目を覚ましたら、夕方になっていた。ベルさんも起きていた、この人の顔が見れない。本人は分かっていないけど。お腹が空いたちゃった、ベルさんもお腹空いてたんだ。でも何処に向かうのかな?
「北のメインストリート、じゃが丸くんのお店があるってティオナに教えてもらったから」
え…… じゃが丸くん……? いやな予感がします。
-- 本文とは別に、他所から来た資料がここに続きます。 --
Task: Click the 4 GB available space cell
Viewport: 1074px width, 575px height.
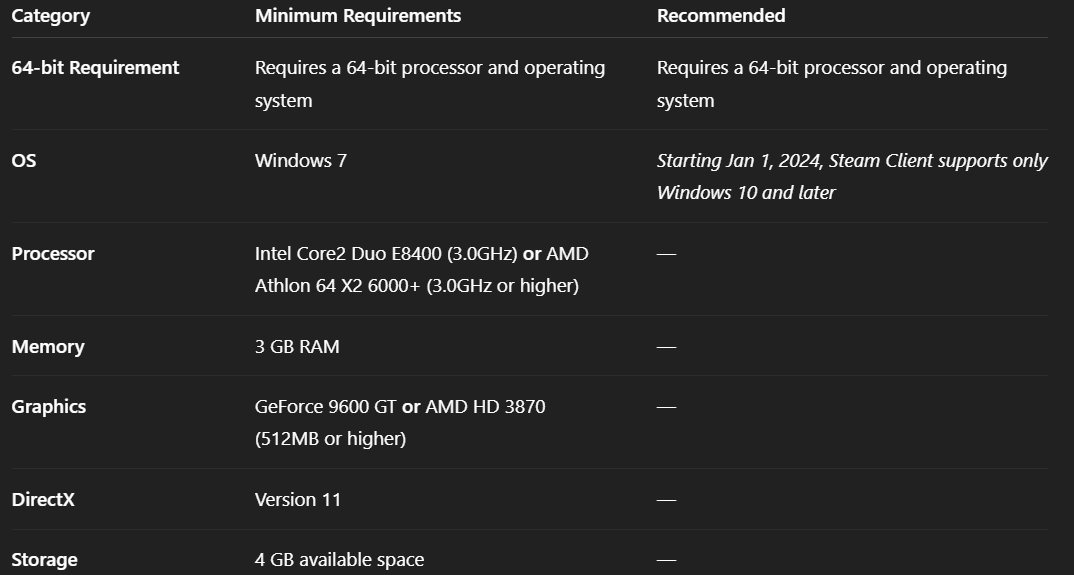Action: [x=339, y=560]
じゃが丸くんのお店に到着した。そう笑顔で挨拶しているヘスティア様だった。
「アっ……アイズ君……?」
やっぱりぃぃぃぃっ――!ヘスティア様の笑顔が怖い!ベルさんはじゃが丸くんの小豆クリ―厶味を注文した。
「何をやっているんだ君はぁあああああっ!?」
「ごごごごごごめんなさいいぃっっ!?」
このままバレたら、ベルさんとの特訓が出来なくなる!ヘスティア様は説明するんだと言う。私はたまたますぐそこで出会って言ったけど、神の前では嘘はつけなかった。ベルさんは正直に答えた。ヘスティア様にだけはバレたくなかったよ。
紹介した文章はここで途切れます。